Anyway, that wasn't exactly my point. No mention doesn't mean non-existent. Köpeczi also doesn't see the lack of mention in the 12th century as a proof that the UV didn't exist, but that historians must extrapolate backwards from 13th-century documents, which isn't fully satisfactory. My point was: if there are no sources explicitly noting when and why the UV a) came into being, and b) was abolished, then we at least need to know what historians are writing on the topic. Using the word "legend" was meant as a tease & push for editors to address the topic. Cheers, Arminden (talk) 11:45, 22 July 2021 (UTC)Reply
Is there any serious historian proposing that the Estates of the Realm existed in Hungary in the 12th century?
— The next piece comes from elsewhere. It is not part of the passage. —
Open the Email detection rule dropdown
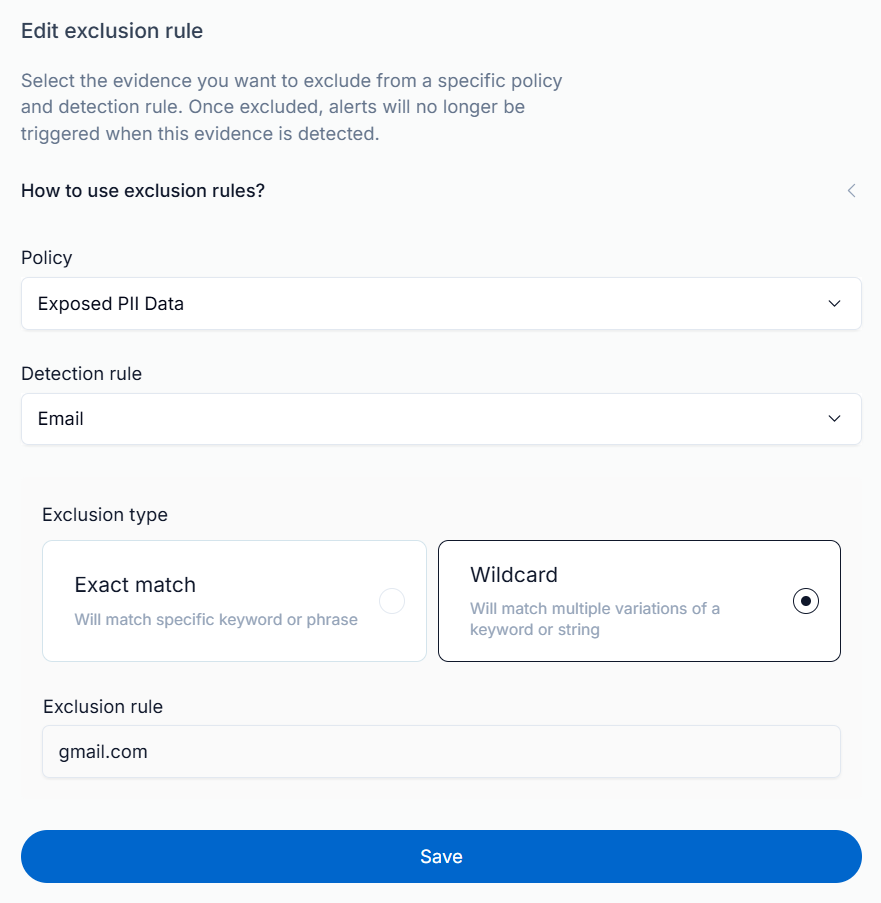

The universitas valachorum did not come into being and was not abolished. There were occasions when the leaders of the Vlach community (whose status was different from the status of Hungarian noblemen, and the Saxon and Székely leaders) were invited to a joint judicial assembly in Transylvania, but joint assemblies were unusual in this period. As the most prominent leaders of the Vlach community were rewarded with nobility, they dissappeared as a separate group. A similar process can also be detected in case of the Cuman, Pecheneg and Jász leaders. Borsoka (talk) 02:25, 23 July 2021 (UTC)Reply

Please, have some patience, no more quick blanking please! edit

@Borsoka: hi. As I have written yesterday in an edit summary: it was me who placed the refimprove tags, less than 24 hours before you blanked a large part of the article. The article has been dormant for ages, now I'm working at adding sources or placing the actual source references next to statements which did obviously originate in those sources, but the editor didn't know how, or bother to, place the ref info where it belongs. Yesterday I've added ref to several passages, I've introduced more info, and today I had to take a day off - only to find even more arbitrary blanking from you, even of referenced material. This is in no way allowed by Wiki rules, let alone it being reasonable - or respectful with other people's work, and the user's right to information. So please,

  1. let me do my bit and then
  2. discuss here,with arguments, what you disagree with, and see if we do come to a result. If not,
  3. we'll ask for arbitration by a third party.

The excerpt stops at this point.